On increases in welfare rates in the last decade
- A further example linked to the two items already highlighted relates to the claim that welfare rates have been raised far faster than pay or inflation has risen in the period since 2004. This again is a selective use of data. It ignores the fact that welfare rates had fallen far behind all other groups in society in the preceding period. The increases in welfare payments in the period 2005-2007 only went part of the way towards re-balancing this situation.
- In the 25-year period between 1986 and 2011 Government ministers had seen their after-tax income rise by more than €1,000 a week and TDs had seen their after-tax income rise by more than €840 a week. Clerical officers’ after-tax incomes rose by more than €400 a week in the same period. Those on the average industrial wage had seen their incomes rise by more than €340 a week. By contrast the income of an unemployed person rose by less than €144 a week – and €51 of that is attributable to welfare increases in the three years from 2005 to 2007.
- By ignoring the broader data the ‘Troika’ can justify recommending reductions in social welfare rates that still remain below the poverty line.
- Any fair and objective analysis would acknowledge that the increases in social welfare rates in the last decade went only part of the way to bridging the gap that had been allowed to develop between the poorest and the rest of society in the preceding two decades.
On Replacement Ratios
- Closely linked to this is the claim that replacement ratios are high in Ireland and consequently welfare rates for job seekers should be reduced. Again, while there are examples of problematic replacement ratios the typical situation is the opposite of that presented in the analysis provided by the ‘Troika’. This in turn has led to inappropriate policy proposals in this area.
- The National and Economic Social Council (NESC) addressed the issue of replacement rates in their publication ‘Promoting Economic Recovery and Employment in Ireland’. The NESC research shows that only 5 per cent of people on the Live Register receive both rent supplement and an increase for qualified adults and for qualified children.
- NESC notes that the degree of attention paid to this ‘perfect storm’ which is regularly used to present replacement rates in Ireland as high and interpreted as evidence of a disincentive to work is not related to labour supply concerns. The NESC study shows that Ireland’s replacement ratios are very positive in terms of encouraging people to take up employment.

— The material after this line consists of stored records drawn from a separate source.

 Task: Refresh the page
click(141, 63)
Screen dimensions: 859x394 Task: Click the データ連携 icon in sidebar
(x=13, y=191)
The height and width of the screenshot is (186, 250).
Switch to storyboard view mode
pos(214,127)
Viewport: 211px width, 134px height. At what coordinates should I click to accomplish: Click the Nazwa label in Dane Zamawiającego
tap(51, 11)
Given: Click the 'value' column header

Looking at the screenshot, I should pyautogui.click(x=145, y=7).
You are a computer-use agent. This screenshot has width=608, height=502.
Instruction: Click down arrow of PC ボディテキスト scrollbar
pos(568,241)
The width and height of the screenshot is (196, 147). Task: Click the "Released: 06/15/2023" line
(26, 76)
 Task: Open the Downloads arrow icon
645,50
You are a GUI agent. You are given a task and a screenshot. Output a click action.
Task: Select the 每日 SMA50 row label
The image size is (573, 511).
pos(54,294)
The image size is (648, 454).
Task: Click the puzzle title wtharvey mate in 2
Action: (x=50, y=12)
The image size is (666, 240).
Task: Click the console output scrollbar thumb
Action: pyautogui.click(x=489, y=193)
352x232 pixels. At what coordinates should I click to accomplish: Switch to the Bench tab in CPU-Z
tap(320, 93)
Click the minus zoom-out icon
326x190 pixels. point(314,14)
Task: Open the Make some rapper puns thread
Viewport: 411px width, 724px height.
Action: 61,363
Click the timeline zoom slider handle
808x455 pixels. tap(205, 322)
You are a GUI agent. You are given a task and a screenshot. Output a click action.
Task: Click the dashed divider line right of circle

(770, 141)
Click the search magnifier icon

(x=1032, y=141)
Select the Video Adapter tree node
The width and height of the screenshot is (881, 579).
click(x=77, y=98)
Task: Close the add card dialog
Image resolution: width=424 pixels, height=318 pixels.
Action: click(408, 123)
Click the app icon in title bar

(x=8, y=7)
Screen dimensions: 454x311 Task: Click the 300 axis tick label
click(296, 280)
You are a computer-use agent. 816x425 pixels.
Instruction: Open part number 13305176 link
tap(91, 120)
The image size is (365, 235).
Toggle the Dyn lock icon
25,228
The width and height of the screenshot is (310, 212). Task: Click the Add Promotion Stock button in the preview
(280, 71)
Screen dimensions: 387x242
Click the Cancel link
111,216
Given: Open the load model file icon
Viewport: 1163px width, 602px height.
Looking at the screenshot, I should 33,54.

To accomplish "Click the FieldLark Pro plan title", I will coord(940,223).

On distribution of the ‘hits’ during the recession
- A further example of this selective use of data, linked to some of the examples already provided, is the claim that the ‘hits’ have been distributed fairly in recent Government budgets.
- This conclusion ignores a recent study by the European Commission that showed Ireland was one of only two EU countries where the upper quartile of households had not taken the greatest impact of the rise in financial distress.
- This study (published September 2012) showed that over the past year the only countries in which the richest 25% of the population did NOT take the greatest hit were Cyprus and Ireland.
The 36-page Briefing presented to the Troika by Social Justice Ireland provides more details on these and related issues. It provides many examples of where data has been selectively chosen, where this selectivity has led to inaccurate analysis which in turn has led to inappropriate policy proposals being made.